(Listed entries begins)

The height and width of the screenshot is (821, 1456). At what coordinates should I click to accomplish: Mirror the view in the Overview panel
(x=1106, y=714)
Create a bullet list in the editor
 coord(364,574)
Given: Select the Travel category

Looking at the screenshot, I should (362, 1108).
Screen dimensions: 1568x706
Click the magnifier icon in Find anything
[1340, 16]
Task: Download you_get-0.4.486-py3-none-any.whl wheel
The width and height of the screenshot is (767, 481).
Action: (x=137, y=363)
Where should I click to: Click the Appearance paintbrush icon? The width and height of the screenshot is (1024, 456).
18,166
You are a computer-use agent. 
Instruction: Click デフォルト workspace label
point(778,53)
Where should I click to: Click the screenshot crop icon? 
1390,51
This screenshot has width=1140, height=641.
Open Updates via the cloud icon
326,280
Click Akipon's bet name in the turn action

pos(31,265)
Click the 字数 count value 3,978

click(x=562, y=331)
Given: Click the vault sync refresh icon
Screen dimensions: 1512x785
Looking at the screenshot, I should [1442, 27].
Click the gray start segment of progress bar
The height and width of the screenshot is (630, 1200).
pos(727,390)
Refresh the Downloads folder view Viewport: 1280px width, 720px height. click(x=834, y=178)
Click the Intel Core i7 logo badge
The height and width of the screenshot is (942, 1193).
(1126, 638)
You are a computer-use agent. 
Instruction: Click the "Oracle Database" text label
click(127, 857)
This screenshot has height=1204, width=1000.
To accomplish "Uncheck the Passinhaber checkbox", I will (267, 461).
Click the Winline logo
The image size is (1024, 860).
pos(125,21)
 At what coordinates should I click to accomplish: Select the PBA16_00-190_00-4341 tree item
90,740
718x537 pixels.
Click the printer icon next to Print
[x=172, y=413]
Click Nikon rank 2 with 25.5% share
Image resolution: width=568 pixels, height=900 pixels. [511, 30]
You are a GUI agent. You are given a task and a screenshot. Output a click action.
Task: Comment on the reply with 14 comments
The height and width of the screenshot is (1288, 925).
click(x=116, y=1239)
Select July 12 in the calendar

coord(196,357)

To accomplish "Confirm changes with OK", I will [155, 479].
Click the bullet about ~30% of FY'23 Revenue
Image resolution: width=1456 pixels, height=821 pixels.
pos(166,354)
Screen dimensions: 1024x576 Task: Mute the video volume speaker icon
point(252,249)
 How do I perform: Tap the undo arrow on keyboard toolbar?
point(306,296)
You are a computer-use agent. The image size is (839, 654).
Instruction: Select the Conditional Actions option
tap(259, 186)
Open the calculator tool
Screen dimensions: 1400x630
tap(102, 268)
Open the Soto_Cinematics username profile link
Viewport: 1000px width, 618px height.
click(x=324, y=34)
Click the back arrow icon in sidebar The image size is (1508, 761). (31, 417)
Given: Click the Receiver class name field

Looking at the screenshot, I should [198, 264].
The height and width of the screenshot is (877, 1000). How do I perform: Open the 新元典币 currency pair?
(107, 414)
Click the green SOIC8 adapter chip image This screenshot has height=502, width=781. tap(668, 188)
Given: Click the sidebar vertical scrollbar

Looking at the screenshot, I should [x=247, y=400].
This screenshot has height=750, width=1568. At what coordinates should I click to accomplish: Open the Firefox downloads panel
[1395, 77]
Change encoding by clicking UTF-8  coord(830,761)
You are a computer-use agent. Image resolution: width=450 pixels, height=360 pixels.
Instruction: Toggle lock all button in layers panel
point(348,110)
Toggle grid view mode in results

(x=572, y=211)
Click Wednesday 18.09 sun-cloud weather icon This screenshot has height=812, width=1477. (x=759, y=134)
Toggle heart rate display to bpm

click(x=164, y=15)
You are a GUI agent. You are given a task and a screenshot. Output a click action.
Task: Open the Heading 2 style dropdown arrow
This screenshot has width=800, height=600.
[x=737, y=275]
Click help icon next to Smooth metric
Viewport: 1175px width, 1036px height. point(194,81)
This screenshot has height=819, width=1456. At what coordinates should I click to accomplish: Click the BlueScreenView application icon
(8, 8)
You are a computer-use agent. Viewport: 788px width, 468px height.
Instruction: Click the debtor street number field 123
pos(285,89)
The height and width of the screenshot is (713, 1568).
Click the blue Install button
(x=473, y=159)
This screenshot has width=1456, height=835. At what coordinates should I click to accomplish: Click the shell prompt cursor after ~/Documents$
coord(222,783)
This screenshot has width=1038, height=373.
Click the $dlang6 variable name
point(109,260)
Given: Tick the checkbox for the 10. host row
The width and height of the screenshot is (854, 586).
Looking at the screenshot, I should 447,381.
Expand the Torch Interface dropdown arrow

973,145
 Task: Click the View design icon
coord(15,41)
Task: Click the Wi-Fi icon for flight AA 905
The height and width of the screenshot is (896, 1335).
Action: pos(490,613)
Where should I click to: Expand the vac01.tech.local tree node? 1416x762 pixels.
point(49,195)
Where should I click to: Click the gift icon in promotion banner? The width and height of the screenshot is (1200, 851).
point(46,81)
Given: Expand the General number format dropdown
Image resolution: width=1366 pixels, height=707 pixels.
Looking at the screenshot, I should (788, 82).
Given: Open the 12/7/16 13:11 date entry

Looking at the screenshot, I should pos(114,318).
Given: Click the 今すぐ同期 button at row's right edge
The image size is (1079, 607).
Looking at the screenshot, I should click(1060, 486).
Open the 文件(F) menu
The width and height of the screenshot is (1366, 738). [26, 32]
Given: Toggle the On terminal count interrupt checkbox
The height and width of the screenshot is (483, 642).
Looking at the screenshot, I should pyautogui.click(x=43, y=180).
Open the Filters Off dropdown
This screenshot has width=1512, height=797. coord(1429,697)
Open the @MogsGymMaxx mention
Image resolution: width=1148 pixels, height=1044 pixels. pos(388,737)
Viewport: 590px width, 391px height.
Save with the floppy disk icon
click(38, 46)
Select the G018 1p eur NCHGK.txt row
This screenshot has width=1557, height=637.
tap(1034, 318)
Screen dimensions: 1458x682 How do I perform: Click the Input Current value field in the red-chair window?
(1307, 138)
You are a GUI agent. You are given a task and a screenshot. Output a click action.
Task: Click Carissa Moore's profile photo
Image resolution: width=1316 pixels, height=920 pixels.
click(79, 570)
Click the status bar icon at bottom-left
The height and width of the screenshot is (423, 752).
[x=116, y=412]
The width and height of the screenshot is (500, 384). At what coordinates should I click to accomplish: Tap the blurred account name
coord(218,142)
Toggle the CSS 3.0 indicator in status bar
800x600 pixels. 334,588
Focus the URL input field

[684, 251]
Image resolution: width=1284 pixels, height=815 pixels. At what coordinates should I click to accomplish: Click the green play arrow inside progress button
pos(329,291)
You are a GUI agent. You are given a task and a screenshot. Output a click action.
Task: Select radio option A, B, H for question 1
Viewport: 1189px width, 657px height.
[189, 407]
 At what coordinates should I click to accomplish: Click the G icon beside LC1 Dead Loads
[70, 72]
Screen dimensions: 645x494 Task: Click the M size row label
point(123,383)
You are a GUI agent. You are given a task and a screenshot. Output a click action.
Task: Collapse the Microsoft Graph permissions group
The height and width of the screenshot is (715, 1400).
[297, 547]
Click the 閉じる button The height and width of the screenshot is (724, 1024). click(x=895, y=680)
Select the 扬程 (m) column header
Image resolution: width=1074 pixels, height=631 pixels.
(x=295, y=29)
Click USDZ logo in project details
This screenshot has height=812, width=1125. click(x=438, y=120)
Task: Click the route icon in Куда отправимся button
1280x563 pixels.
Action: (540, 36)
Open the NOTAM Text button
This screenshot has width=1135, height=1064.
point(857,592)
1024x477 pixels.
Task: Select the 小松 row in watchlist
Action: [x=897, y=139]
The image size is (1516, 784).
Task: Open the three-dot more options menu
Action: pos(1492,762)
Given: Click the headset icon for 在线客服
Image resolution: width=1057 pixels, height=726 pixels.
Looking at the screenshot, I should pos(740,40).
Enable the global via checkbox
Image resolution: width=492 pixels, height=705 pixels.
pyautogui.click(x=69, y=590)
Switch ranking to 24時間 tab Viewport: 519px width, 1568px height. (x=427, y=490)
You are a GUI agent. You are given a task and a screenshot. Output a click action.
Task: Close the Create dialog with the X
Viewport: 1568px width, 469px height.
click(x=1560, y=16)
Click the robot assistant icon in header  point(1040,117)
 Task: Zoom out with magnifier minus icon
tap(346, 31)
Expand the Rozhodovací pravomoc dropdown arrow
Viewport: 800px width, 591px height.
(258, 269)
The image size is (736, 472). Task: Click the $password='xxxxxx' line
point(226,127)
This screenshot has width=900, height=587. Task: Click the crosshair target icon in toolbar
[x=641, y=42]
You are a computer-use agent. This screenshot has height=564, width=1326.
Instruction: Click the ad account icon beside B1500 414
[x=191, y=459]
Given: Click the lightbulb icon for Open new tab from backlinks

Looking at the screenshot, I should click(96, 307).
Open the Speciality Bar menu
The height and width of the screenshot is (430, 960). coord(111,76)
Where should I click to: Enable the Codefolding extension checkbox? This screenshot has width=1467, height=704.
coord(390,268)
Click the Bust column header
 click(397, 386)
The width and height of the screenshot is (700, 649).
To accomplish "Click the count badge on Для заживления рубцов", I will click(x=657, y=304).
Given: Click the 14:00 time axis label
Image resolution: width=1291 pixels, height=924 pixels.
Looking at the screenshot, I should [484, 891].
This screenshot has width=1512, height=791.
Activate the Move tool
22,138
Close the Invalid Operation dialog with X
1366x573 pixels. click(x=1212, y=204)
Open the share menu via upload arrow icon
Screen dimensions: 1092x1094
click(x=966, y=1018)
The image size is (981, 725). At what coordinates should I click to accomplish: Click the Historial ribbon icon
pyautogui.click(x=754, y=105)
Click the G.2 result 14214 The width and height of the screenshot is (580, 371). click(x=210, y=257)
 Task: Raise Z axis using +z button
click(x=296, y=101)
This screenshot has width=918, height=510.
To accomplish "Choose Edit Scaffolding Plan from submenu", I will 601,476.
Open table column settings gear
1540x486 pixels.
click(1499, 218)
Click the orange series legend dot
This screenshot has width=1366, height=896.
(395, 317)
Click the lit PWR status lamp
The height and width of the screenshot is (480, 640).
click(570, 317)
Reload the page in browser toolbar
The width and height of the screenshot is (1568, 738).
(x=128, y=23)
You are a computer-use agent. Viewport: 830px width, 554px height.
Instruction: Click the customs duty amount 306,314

(Listed entries ends)

Assignment: Word for word, restate the lines of the data above that fall between the line holding "Viewport: 590px width, 391px height." and the line holding "Click the status bar icon at bottom-left", inclusive, and no other lines.

Problem solution:
Viewport: 590px width, 391px height.
Save with the floppy disk icon
click(38, 46)
Select the G018 1p eur NCHGK.txt row
This screenshot has width=1557, height=637.
tap(1034, 318)
Screen dimensions: 1458x682 How do I perform: Click the Input Current value field in the red-chair window?
(1307, 138)
You are a GUI agent. You are given a task and a screenshot. Output a click action.
Task: Click Carissa Moore's profile photo
Image resolution: width=1316 pixels, height=920 pixels.
click(79, 570)
Click the status bar icon at bottom-left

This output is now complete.